3. Least Connections

Directs traffic to the server with the fewest active, concurrent connections.

  • Pros: Dynamically adapts. If Server A receives a slow request (e.g., a file upload) and Server B receives fast requests, the balancer will route subsequent requests to Server B.
  • Best For: Long-lived connections (e.g., WebSockets, Database pools) and varying request processing times.

4. IP Hash (Session Affinity)

Hashes the client's IP address and uses it to select a server. This guarantees that a specific user always lands on the same backend server.

  • Pros: Provides session persistence without storing state in a shared database.
  • Cons: If a backend server crashes, all users hashed to that server lose their session state. Causes uneven load distribution if many users share a gateway IP (NAT).

4. Session Persistence: Sticky Sessions vs. Stateless Sessions

If your application server stores session state in local memory (stateful design), the user must hit the same server on every request.

  1. Sticky Sessions (Cookie-based): The load balancer inserts a cookie (e.g., SERVERID=app1) into the first HTTP response.

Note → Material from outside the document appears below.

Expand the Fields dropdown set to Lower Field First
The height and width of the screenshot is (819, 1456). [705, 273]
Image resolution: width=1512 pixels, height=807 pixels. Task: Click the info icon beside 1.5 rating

Subsequent requests read this cookie to route the user back to app1.
    • Downside: Hard to scale horizontally. Server crashes cause data loss.
  2. Shared Session State (Stateless): Backend servers do not store session data locally. Instead, they fetch session credentials from a fast, shared distributed cache (e.g., Redis).
    • Upside: Highly scalable; any server can process any request.

5. Health Checks & High Availability

To prevent routing traffic to dead servers, the load balancer continuously performs Health Checks.

Code
# Conceptual health check configuration (Nginx-like)
health_check:
  path: "/healthz"
  interval: 10s       # Probe every 10 seconds
  timeout: 5s         # Fail if no response in 5 seconds
  unhealthy_limit: 3  # Mark dead after 3 consecutive failures
  healthy_limit: 2    # Return to service after 2 consecutive successes

Active vs. Passive Health Checks

  • Active Health Checks: The load balancer proactively sends periodic ping/HTTP requests to a specific /healthz endpoint on all backend servers.
  • Passive Health Checks: The load balancer monitors real-world user traffic. If a server starts returning 502 Bad Gateway or timing out on actual user requests, the load balancer dynamically marks it as offline.

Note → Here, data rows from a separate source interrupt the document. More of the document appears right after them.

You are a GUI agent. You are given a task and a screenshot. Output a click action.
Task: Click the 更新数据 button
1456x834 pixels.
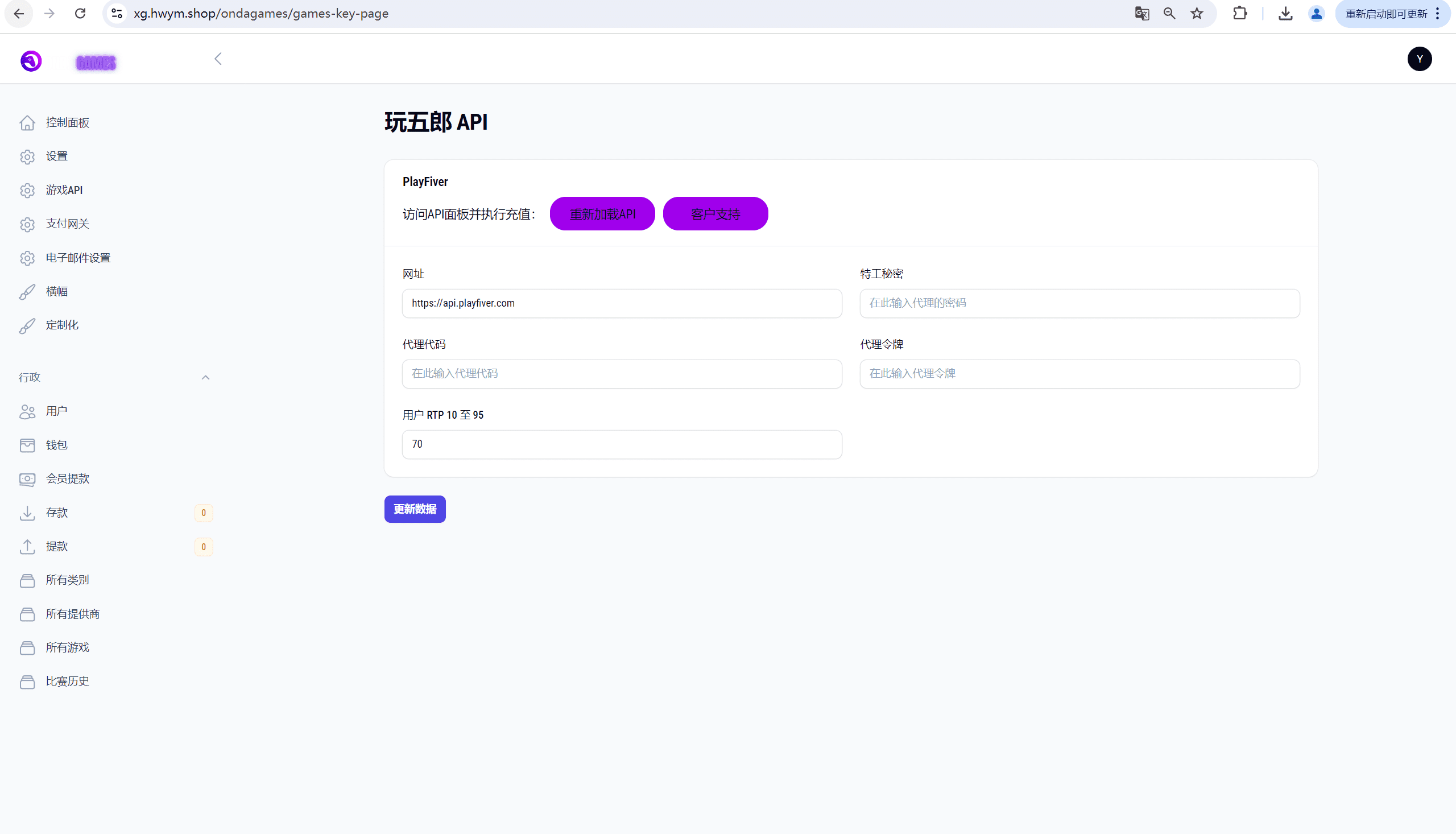pos(415,509)
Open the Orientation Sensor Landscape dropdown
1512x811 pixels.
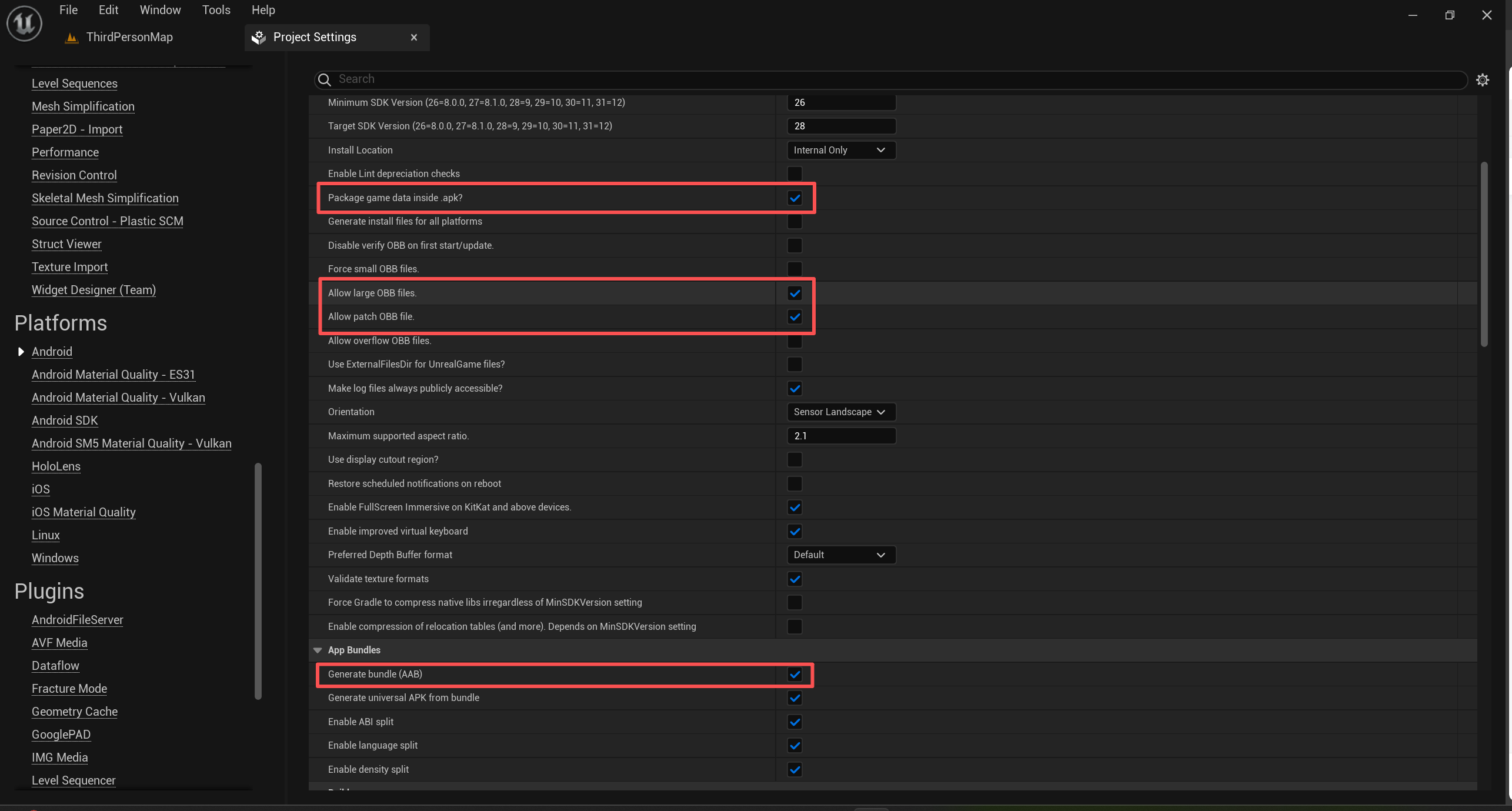pyautogui.click(x=840, y=412)
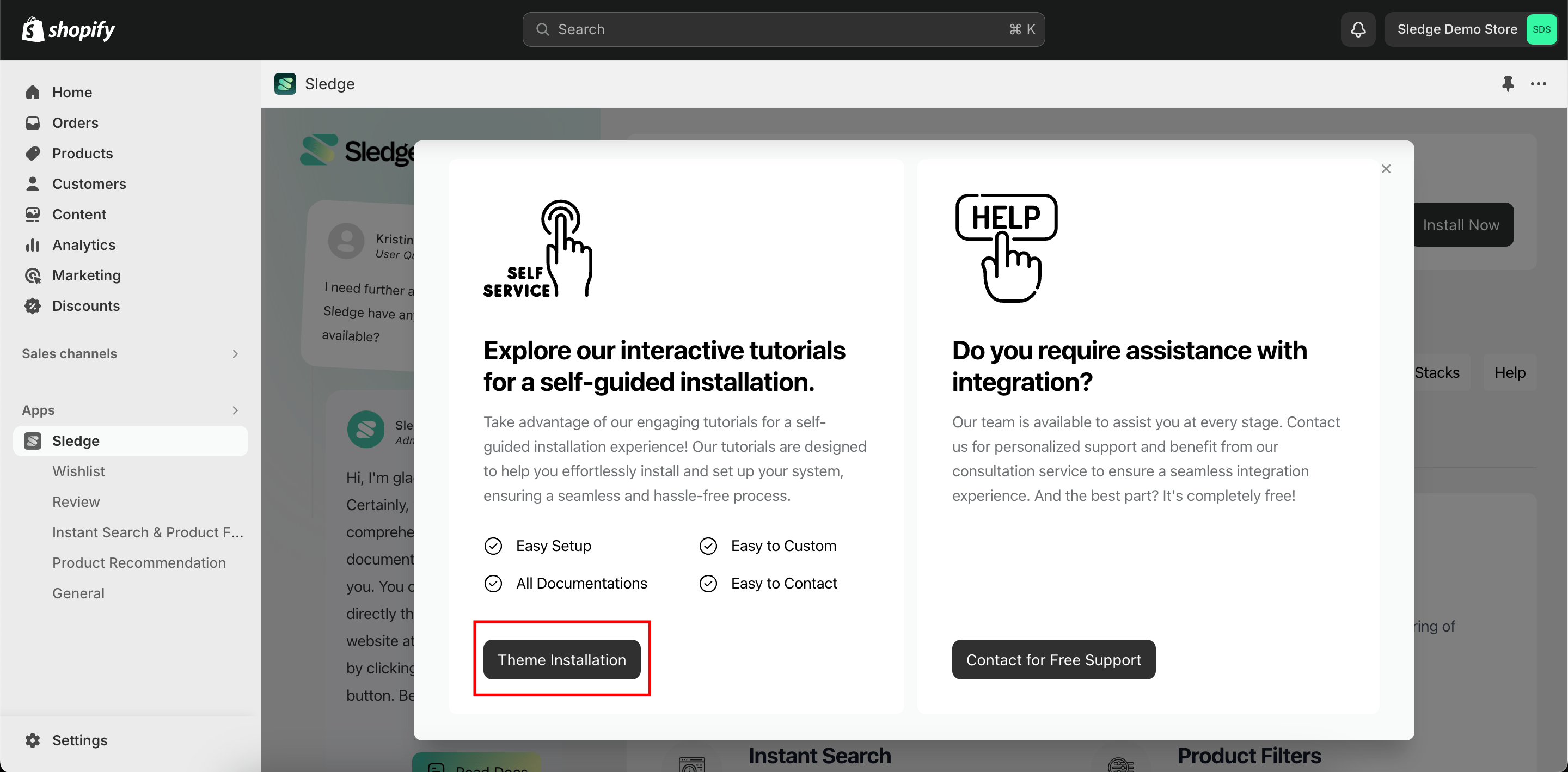1568x772 pixels.
Task: Click the SDS store avatar
Action: [1541, 29]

6. SSL/TLS Management: Termination vs. Passthrough

Handling cryptographic handshakes for SSL/TLS is CPU-intensive. Load balancers handle this in two ways:

SSL StrategyFlowProsCons
SSL Termination (Offloading)Client ──[HTTPS]──► LB ──[Plain HTTP]──► ServersOffloads CPU decryption work from app servers. Enables L7 path routing.Plaintext HTTP inside the internal network. Requires strict VPC firewall security.
SSL PassthroughClient ──[HTTPS]──► LB ──[HTTPS]──► ServersEnd-to-end encryption. The LB cannot read the data, ensuring high privacy.App servers must consume CPU decrypting. No L7 smart routing possible (L4 only).

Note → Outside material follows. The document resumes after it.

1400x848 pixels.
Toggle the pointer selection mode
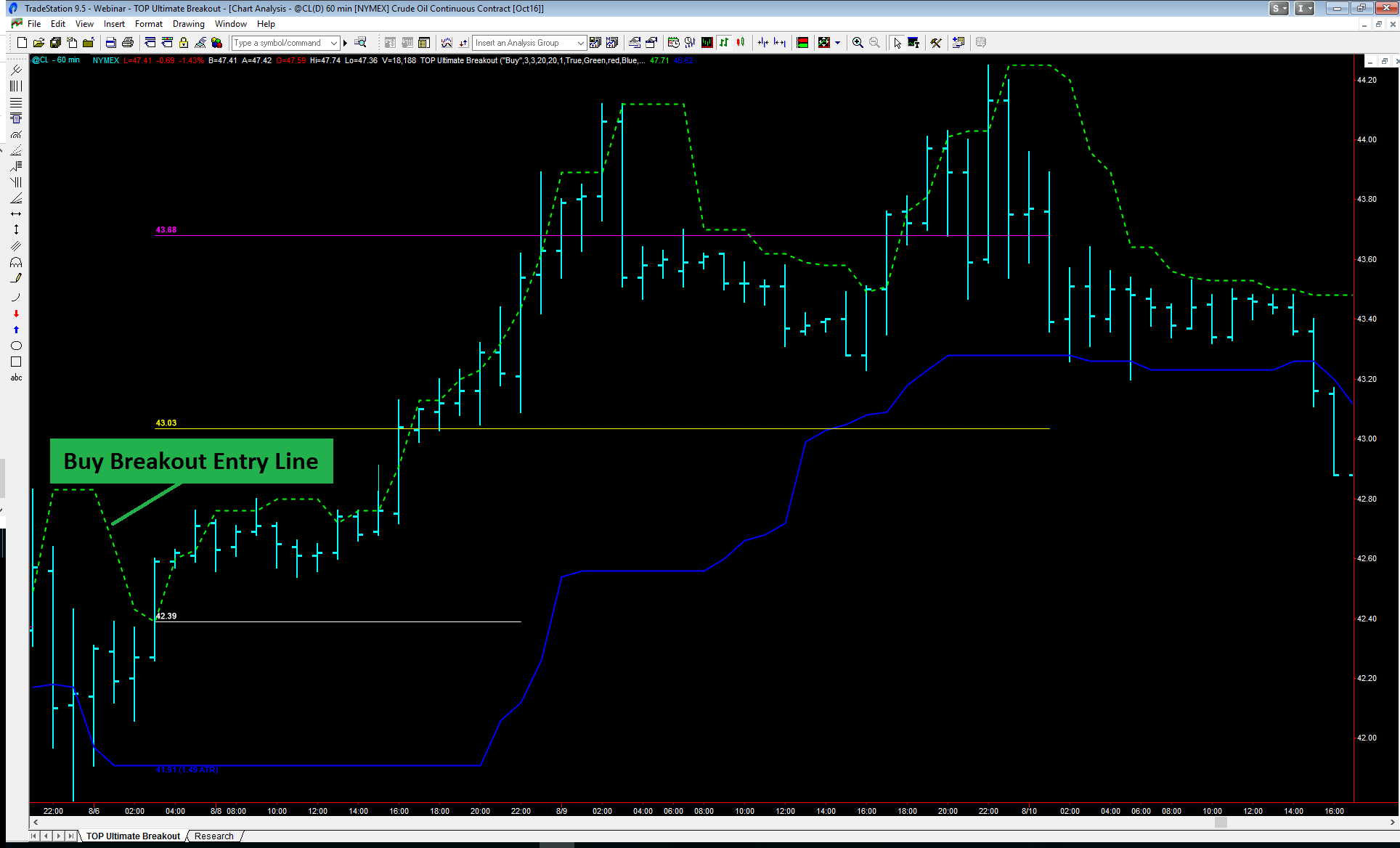tap(898, 43)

7. Best Practices for System Designers

  1. Redundant Load Balancers: A load balancer is a Single Point of Failure (SPOF). Always run a pair of load balancers using Keepalived or floating IPs (VRRP) so a backup takes over if the primary fails.
  2. Choose L7 for Web, L4 for Scale: Use L7 load balancers (like NGINX/Envoy) for routing web traffic, SSL offloading, and security. Use L4 (like AWS NLB or LVS) at the ingress tier to distribute load among your NGINX cluster.
  3. Implement Graceful Shutdowns: When deploying code, configure the load balancer to stop sending new connections to a server but allow existing connections to finish processing (connection draining).